EXERCISE GOAL
Put the lines from the one containing "Image resolution: width=1920 pixels, height=916" to the one containing "Action: pyautogui.click(x=223, y=65)" into a JSON list of strings, one string per line, with blank lines left out.

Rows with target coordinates

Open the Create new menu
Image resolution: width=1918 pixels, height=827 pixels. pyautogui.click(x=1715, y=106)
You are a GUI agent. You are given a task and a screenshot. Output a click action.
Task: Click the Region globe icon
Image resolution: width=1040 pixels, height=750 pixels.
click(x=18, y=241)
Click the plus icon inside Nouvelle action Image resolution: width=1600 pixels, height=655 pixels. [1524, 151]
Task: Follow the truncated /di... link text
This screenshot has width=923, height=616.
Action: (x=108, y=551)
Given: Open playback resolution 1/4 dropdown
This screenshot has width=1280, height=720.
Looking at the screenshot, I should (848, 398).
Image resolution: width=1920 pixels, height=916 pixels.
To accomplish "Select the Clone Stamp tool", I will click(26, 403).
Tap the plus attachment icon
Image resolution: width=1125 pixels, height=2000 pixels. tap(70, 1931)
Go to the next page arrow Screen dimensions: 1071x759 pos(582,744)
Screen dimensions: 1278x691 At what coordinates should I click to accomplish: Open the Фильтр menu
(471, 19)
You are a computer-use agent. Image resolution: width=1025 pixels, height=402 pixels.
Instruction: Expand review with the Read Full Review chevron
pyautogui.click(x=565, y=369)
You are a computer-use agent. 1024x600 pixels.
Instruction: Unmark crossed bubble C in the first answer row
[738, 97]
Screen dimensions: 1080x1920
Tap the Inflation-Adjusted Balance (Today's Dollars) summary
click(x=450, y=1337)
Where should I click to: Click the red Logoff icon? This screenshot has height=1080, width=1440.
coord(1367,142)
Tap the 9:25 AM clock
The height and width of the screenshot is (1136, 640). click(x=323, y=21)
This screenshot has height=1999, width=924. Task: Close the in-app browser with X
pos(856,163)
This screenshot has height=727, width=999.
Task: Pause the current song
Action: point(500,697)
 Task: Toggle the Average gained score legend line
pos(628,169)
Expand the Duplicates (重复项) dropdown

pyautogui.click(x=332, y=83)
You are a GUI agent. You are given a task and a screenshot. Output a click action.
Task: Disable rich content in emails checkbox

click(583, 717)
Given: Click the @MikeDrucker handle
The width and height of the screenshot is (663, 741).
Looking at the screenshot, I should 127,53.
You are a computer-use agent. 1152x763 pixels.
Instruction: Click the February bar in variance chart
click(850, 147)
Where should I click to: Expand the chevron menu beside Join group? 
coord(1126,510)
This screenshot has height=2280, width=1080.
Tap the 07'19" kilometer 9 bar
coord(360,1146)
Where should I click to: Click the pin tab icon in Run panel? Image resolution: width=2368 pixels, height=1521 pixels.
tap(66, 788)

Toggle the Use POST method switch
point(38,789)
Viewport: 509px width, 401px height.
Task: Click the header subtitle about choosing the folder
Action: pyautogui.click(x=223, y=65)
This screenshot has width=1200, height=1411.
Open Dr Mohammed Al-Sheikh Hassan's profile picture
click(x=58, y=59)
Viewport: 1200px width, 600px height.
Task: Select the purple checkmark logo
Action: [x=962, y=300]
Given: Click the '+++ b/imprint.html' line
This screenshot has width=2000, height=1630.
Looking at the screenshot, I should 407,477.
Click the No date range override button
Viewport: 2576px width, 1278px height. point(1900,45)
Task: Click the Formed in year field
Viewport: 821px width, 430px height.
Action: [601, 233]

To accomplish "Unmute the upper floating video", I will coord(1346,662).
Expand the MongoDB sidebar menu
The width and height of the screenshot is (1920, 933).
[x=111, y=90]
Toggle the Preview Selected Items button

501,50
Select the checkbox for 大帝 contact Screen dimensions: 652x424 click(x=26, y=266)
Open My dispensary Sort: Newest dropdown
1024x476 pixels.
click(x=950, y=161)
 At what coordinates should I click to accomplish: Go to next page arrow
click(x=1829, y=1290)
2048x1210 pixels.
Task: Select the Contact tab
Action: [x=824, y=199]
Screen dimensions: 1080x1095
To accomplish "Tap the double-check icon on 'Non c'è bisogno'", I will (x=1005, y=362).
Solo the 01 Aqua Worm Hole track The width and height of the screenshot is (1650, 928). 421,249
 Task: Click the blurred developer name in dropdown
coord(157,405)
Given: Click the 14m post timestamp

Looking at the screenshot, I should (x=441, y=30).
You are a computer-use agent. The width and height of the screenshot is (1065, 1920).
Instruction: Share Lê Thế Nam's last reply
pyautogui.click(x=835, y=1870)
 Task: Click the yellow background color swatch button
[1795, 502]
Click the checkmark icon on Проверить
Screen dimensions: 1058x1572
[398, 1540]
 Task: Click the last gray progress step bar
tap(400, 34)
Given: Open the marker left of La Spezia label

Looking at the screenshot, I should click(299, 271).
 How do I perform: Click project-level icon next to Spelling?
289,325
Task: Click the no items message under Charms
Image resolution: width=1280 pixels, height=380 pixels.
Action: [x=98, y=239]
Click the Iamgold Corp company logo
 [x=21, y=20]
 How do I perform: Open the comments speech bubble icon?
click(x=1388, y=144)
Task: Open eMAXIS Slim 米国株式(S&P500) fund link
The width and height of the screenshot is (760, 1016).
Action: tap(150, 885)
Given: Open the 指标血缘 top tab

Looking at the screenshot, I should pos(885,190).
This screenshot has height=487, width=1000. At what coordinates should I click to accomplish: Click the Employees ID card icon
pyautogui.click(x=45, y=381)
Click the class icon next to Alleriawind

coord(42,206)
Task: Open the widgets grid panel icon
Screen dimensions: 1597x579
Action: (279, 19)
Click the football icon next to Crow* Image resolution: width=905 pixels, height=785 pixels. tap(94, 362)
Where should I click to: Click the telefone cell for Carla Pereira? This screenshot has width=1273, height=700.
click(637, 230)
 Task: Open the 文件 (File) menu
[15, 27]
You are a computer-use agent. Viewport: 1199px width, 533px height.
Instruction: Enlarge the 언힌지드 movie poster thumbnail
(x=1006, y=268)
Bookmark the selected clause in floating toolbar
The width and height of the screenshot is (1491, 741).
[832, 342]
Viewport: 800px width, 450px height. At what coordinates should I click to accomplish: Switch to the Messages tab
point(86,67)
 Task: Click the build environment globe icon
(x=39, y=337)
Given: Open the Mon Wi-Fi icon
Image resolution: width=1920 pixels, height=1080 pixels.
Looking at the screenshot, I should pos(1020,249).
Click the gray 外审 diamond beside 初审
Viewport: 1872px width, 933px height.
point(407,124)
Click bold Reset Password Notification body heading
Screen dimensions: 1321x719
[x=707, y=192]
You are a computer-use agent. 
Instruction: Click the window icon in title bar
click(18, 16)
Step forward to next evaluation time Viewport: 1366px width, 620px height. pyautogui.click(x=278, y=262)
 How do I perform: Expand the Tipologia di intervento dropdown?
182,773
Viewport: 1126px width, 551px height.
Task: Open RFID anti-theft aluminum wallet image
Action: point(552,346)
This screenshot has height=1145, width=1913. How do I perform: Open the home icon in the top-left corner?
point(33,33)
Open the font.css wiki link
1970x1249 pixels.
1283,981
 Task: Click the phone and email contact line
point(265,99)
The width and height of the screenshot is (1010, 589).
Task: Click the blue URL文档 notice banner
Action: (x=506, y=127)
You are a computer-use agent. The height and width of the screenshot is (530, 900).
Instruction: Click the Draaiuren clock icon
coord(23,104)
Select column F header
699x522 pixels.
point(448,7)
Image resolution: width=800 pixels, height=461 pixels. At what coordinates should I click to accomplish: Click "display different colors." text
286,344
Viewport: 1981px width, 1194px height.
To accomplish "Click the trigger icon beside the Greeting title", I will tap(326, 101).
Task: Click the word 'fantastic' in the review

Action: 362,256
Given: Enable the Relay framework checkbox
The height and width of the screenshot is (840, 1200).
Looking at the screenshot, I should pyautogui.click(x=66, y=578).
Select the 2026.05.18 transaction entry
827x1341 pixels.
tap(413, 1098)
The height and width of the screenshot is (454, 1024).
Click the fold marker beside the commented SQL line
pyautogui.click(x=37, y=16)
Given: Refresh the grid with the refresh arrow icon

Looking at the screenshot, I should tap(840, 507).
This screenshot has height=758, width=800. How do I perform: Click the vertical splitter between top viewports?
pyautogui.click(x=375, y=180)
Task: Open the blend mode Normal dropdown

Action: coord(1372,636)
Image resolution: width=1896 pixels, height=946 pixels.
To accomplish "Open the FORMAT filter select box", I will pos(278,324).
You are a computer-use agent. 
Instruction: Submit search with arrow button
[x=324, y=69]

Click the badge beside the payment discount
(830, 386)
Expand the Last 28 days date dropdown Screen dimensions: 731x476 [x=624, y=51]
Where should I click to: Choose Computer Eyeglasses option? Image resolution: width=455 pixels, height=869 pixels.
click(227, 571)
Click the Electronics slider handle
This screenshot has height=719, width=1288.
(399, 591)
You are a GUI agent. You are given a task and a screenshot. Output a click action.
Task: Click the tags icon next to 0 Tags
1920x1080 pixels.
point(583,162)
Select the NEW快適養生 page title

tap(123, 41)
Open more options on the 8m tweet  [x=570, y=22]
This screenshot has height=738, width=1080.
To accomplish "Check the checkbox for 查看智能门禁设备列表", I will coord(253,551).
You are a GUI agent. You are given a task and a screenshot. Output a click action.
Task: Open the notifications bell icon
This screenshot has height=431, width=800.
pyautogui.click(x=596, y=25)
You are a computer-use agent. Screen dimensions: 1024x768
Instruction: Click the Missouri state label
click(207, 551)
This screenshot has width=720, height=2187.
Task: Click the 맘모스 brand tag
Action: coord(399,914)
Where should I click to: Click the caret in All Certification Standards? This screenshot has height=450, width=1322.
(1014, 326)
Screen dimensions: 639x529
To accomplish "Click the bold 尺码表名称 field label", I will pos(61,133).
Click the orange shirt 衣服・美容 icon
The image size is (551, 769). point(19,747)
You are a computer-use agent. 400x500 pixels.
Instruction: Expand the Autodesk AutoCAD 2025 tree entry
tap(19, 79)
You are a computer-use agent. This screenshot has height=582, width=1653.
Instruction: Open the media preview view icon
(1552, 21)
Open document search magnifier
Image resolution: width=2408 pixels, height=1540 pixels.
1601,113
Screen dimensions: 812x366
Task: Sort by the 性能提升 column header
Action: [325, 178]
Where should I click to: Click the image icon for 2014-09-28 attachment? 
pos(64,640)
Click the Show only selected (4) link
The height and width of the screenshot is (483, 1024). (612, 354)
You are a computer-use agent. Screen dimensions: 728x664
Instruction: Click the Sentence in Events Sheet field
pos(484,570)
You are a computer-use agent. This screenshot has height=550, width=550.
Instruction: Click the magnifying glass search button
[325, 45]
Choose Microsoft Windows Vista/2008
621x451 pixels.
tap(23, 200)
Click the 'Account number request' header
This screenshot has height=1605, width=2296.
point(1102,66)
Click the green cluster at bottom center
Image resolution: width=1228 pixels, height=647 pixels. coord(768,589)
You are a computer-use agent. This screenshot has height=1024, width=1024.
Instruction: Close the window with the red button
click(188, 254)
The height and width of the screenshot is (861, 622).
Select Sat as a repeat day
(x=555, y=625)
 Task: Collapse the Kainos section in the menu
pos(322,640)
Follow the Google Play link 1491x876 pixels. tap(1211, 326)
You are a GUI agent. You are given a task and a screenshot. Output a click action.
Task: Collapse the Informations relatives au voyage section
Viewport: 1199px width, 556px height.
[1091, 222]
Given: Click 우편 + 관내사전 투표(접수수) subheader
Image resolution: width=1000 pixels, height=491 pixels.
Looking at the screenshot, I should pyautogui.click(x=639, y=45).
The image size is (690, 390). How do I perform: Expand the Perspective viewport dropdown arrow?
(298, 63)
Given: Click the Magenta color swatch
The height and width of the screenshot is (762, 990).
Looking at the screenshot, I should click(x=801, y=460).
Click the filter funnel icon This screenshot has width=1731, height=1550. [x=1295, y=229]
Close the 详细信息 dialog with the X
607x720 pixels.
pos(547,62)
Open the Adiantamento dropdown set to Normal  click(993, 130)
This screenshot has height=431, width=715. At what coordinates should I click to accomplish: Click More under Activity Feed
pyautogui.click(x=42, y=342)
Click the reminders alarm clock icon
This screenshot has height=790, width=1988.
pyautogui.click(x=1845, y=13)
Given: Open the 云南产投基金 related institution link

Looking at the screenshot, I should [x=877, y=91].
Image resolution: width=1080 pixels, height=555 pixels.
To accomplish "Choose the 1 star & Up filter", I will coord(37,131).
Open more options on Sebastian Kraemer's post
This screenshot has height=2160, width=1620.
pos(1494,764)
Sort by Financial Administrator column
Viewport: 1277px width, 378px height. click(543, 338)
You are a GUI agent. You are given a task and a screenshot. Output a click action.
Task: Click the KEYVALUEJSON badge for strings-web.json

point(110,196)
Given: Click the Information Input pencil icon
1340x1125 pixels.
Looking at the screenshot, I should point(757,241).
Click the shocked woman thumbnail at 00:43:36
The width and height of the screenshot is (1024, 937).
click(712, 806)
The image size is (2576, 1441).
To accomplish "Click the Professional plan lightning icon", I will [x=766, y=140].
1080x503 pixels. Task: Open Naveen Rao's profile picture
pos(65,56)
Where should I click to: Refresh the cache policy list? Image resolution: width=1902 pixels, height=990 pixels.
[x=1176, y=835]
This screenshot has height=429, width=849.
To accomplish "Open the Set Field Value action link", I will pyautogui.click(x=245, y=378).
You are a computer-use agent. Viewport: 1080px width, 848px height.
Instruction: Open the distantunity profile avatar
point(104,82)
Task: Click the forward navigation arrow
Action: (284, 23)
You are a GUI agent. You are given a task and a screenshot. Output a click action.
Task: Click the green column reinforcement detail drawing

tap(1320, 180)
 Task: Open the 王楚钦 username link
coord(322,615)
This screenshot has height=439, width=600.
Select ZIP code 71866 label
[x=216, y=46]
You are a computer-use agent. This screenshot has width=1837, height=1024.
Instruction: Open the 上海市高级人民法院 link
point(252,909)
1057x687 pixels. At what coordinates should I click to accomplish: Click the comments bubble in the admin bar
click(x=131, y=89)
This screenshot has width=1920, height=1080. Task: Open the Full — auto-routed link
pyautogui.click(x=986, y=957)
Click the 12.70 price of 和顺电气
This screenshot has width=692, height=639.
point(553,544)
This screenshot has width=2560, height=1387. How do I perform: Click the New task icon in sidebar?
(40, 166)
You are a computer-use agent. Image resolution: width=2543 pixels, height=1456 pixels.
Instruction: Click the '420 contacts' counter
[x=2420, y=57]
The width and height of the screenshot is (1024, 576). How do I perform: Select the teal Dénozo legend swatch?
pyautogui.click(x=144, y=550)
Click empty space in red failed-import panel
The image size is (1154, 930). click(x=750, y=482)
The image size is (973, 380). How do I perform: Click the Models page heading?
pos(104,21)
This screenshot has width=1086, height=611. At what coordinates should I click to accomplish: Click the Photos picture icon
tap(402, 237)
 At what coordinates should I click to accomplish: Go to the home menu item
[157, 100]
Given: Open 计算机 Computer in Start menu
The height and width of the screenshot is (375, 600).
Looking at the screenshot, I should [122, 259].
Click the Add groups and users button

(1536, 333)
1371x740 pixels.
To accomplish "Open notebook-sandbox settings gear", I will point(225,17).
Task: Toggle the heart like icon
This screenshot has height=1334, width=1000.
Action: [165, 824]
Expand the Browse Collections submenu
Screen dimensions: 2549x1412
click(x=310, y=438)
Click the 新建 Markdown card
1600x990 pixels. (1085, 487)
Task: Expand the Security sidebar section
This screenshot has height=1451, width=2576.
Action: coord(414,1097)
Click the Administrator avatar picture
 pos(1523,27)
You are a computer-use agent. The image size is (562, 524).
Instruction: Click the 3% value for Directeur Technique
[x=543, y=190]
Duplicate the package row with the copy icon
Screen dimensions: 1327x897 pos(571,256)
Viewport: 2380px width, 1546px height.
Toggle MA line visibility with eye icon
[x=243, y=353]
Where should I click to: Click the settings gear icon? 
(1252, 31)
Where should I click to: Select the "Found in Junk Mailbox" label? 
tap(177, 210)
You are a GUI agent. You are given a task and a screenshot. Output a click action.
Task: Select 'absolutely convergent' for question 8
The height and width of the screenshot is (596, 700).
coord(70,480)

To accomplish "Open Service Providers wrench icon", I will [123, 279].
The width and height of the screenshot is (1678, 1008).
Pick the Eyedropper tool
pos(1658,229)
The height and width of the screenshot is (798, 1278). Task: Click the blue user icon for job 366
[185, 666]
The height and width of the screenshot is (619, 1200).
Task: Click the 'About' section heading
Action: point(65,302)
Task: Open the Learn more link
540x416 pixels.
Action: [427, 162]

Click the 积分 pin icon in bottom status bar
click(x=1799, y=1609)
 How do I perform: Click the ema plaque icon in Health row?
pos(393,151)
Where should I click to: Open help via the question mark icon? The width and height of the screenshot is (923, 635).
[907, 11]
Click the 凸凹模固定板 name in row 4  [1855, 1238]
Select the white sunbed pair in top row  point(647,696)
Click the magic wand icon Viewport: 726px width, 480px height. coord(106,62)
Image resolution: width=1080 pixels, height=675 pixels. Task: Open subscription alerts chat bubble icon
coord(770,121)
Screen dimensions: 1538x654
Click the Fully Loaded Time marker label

ANSWER IN FULL
[
  "Image resolution: width=1920 pixels, height=916 pixels.",
  "To accomplish \"Select the Clone Stamp tool\", I will click(26, 403).",
  "Tap the plus attachment icon",
  "Image resolution: width=1125 pixels, height=2000 pixels. tap(70, 1931)",
  "Go to the next page arrow Screen dimensions: 1071x759 pos(582,744)",
  "Screen dimensions: 1278x691 At what coordinates should I click to accomplish: Open the Фильтр menu",
  "(471, 19)",
  "You are a computer-use agent. Image resolution: width=1025 pixels, height=402 pixels.",
  "Instruction: Expand review with the Read Full Review chevron",
  "pyautogui.click(x=565, y=369)",
  "You are a computer-use agent. 1024x600 pixels.",
  "Instruction: Unmark crossed bubble C in the first answer row",
  "[738, 97]",
  "Screen dimensions: 1080x1920",
  "Tap the Inflation-Adjusted Balance (Today's Dollars) summary",
  "click(x=450, y=1337)",
  "Where should I click to: Click the red Logoff icon? This screenshot has height=1080, width=1440.",
  "coord(1367,142)",
  "Tap the 9:25 AM clock",
  "The height and width of the screenshot is (1136, 640). click(x=323, y=21)",
  "This screenshot has height=1999, width=924. Task: Close the in-app browser with X",
  "pos(856,163)",
  "This screenshot has height=727, width=999.",
  "Task: Pause the current song",
  "Action: point(500,697)",
  " Task: Toggle the Average gained score legend line",
  "pos(628,169)",
  "Expand the Duplicates (重复项) dropdown",
  "pyautogui.click(x=332, y=83)",
  "You are a GUI agent. You are given a task and a screenshot. Output a click action.",
  "Task: Disable rich content in emails checkbox",
  "click(583, 717)",
  "Given: Click the @MikeDrucker handle",
  "The width and height of the screenshot is (663, 741).",
  "Looking at the screenshot, I should 127,53.",
  "You are a computer-use agent. 1152x763 pixels.",
  "Instruction: Click the February bar in variance chart",
  "click(850, 147)",
  "Where should I click to: Expand the chevron menu beside Join group? ",
  "coord(1126,510)",
  "This screenshot has height=2280, width=1080.",
  "Tap the 07'19\" kilometer 9 bar",
  "coord(360,1146)",
  "Where should I click to: Click the pin tab icon in Run panel? Image resolution: width=2368 pixels, height=1521 pixels.",
  "tap(66, 788)",
  "Toggle the Use POST method switch",
  "point(38,789)",
  "Viewport: 509px width, 401px height.",
  "Task: Click the header subtitle about choosing the folder",
  "Action: pyautogui.click(x=223, y=65)"
]